Project description:High-grade serous carcinoma (HGSC) is the most aggressive and predominant form of epithelial ovarian cancer and the leading cause of gynecological cancer death. We have previously shown that CTCFL (also known as BORIS, Brother of the Regulator of Imprinted Sites) is expressed in a large proportion of ovarian cancers, which is associated with global and promoter-specific DNA hypomethylation, advanced tumor stage, and poor prognosis. To explore its functional role in HGSC, we expressed BORIS in human fallopian tube secretory epithelial cells (FTSEC), the presumptive cell of origin for HGSC. BORIS-expressing cells exhibited increased motility and invasion, and BORIS expression was associated with alterations in several cancer-associated gene expression networks, including fatty acid metabolism, TNF signaling, cell migration, and ECM-receptor interactions. Importantly, GALNT14, a glycosyltransferase gene previously implicated in cancer cell migration and invasion, was highly induced by BORIS, and GALNT14 knockdown significantly abrogated BORIS-induced cell motility and invasion.

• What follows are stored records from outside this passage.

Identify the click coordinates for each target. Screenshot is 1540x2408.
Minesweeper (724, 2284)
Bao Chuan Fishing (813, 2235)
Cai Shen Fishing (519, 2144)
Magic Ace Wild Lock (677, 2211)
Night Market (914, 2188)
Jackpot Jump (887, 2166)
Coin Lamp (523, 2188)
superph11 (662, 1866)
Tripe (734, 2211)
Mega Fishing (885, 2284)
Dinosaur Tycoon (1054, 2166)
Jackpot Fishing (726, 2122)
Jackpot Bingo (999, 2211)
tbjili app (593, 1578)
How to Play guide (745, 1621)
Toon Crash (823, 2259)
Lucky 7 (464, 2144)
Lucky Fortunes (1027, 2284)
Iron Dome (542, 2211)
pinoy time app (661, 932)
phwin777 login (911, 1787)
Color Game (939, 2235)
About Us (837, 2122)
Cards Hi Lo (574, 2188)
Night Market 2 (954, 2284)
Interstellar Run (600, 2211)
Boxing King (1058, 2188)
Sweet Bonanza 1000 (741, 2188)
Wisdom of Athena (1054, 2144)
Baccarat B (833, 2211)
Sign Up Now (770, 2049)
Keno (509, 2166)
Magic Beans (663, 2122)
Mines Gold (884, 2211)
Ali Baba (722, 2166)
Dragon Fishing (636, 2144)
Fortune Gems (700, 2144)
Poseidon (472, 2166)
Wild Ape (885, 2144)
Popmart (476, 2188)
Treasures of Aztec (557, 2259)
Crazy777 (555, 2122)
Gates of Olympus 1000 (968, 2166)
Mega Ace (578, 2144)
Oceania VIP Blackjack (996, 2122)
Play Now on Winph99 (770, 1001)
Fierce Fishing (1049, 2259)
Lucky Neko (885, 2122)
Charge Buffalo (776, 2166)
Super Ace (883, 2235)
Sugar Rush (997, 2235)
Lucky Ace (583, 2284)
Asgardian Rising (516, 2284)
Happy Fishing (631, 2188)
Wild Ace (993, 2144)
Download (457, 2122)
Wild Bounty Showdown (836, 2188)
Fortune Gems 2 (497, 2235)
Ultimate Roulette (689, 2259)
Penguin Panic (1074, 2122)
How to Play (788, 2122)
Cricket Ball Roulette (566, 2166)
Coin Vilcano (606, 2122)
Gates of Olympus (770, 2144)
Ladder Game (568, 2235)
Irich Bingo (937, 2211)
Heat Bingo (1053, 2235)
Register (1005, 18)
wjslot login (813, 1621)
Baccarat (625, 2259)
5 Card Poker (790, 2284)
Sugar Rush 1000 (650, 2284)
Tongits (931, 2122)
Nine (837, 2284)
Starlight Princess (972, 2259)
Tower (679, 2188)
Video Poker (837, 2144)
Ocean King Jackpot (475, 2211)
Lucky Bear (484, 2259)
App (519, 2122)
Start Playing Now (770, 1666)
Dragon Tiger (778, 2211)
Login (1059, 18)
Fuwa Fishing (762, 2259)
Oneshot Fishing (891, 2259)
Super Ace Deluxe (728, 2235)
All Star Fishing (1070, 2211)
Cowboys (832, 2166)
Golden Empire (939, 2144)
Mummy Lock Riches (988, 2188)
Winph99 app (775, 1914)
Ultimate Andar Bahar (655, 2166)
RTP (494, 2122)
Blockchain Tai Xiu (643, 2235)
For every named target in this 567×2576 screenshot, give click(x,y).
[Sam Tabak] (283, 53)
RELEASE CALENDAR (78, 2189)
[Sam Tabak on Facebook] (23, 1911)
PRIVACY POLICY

In addition, in silico analyses provided evidence for BORIS and GALNT14 co-expression in several human cancers. Finally, ChIP-seq demonstrated that expression of BORIS in FTSEC cells was associated with de novo and enhanced binding of CTCF at hundreds of loci, many of which correlated with activation of transcription at target genes, including GALNT14. Taken together, our data indicate that BORIS may promote cell motility and invasion in HGSC via upregulation of GALNT14, and suggests BORIS as a potential therapeutic target in this malignancy.